Mouse DTCM23/49 XY mESCs were cultured at 37°C with 5% CO2 in Knockout DMEM (#10829-018; Thermo Fisher Scientific) supplemented with 15% FBS (#16000-044; Thermo Fisher Scientific), 1% antibiotic penicillin/streptomycin (15070063; Thermo Fisher Scientific), 0.01% recombinant mouse leukemia inhibitory factor protein (#ESG1107; Merck), and 0.06 mM 2-mercaptoethanol (#31350-010; Thermo Fisher Scientific), on 0.1% gelatin-coated cell culture dishes. When confluent, the culture was divided into two and passaged eight times. Five million mESCs of two biological replicates were seeded and allowed to grow to 70–80% confluency (∼1 d). RNA was labeled with 4sU (T4509; Sigma-Aldrich) and nascent RNA was isolated after the general procedure as previously described (Dolken et al, 2008). Specifically, 4sU was added to the growth medium (final concentration of 200 μM), and the cells were incubated at 37°C for 15, 30, or 60 min. The plates were washed once with 1× PBS and RNA was extracted using TRIzol (#15596-026; Thermo Fisher Scientific). 100 μg of extracted RNA was incubated for 2 h at room temperature with rotation in 1/10 volume of 10× biotinylation buffer (Tris–HCl pH 7.4, 10 mM EDTA) and 2/10 volume of biotin-HPDP (1 mg/ml in dimethylformamide [#21341; Thermo Fisher Scientific]). RNA was extracted using phenol:chloroform:isoamyl alcohol (P3803-400ML; Sigma-Aldrich). Equal volume of biotinylated RNA and prewashed Dynabeads MyOne Streptavidin T1 beads (#65601; Thermo Fischer Scientific) was added to 2× B&W buffer (10 mM Tris–HCl, pH 7.5, 1 mM EDTA, and 2M NaCl [#65601; Thermo Fisher Scientific]) and incubated at room temperature for 15 min under rotation. The beads were then separated from the mixture using DynaMag-2 Magnet (#12321D; Thermo Fisher Scientific). After removing the supernatant, the beads were washed with 1× B&W three times. Biotinylated RNA was recovered from the supernatant after 1 min of incubation with RLT buffer (RNeasy kit, #74104; QIAGEN) and purified using the RNeasy kit according to the manufacturer’s instructions.

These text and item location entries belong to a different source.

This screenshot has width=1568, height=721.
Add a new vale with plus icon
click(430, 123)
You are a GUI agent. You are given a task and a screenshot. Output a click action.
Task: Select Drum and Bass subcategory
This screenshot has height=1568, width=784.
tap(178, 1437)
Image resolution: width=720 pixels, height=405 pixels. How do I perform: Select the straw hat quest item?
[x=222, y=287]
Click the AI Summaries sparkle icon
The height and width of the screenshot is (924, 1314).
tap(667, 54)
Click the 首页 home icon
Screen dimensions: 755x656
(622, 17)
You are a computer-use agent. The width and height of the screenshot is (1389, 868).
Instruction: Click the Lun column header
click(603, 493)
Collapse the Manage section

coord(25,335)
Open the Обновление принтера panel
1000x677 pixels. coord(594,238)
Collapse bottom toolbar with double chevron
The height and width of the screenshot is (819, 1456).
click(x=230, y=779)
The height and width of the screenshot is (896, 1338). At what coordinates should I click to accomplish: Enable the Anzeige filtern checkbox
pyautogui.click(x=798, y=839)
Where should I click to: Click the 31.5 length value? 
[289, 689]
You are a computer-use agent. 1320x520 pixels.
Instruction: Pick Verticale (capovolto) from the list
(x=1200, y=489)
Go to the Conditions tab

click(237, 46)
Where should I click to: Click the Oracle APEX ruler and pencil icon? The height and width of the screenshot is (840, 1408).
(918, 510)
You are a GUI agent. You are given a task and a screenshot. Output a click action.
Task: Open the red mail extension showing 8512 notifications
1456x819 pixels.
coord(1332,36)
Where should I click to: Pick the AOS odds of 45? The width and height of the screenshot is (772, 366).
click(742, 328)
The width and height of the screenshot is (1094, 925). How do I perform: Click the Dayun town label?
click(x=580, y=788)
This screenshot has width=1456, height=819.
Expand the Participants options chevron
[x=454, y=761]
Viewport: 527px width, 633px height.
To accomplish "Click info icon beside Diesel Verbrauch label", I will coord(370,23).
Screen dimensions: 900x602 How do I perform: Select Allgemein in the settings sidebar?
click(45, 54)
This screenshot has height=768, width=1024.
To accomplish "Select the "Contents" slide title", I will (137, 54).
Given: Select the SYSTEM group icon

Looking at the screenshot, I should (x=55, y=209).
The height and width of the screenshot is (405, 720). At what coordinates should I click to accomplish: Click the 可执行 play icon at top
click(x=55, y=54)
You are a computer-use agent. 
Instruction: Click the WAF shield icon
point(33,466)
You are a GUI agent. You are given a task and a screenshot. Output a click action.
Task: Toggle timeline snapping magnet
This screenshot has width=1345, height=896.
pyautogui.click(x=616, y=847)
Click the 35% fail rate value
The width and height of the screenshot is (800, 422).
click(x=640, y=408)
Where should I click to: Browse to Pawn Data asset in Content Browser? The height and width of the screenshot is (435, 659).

RNA sequencing, mapping, and quantification of metabolic rates

Total RNA libraries were prepared from 10 ng of DNase-treated total and newly transcribed RNA using Ovation RNA-seq and sequenced on Illumina HiSeq 2500 (average of 50 million reads per library).

Hundred-nucleotide-long single-end reads were first mapped to mouse ribosomal RNA (rRNA) sequences with STAR v2.5.0 (Dobin et al, 2013). On average, 20% of reads were mapped to rRNA reads. Reads that do not map to rRNA (36 million on average) were then aligned to intronic and exonic sequences using STAR and quantified using RSEM (Li & Dewey, 2011). Principal component analysis of read counts was performed to demonstrate separation between newly transcribed (labeled) and total RNA (Fig S1D). Rates of synthesis, processing, and degradation were independently inferred using biological duplicates at each labeling points using the INSPEcT Bioconductor package v1.8.0 (de Pretis et al, 2015). Biotype differences in the average rate across the three labeling times were used in the analyses (Table S2).

GC composition

Only mESC genes with multi-exonic transcripts (two or more exons) were considered for this analysis. We computed GC content separately for the first and all remaining exons, as well as the introns, for each gene and their flanking intergenic sequences of the same length, after excluding the 500 nucleotides immediately adjacent to annotations, as previously described (Haerty & Ponting, 2015).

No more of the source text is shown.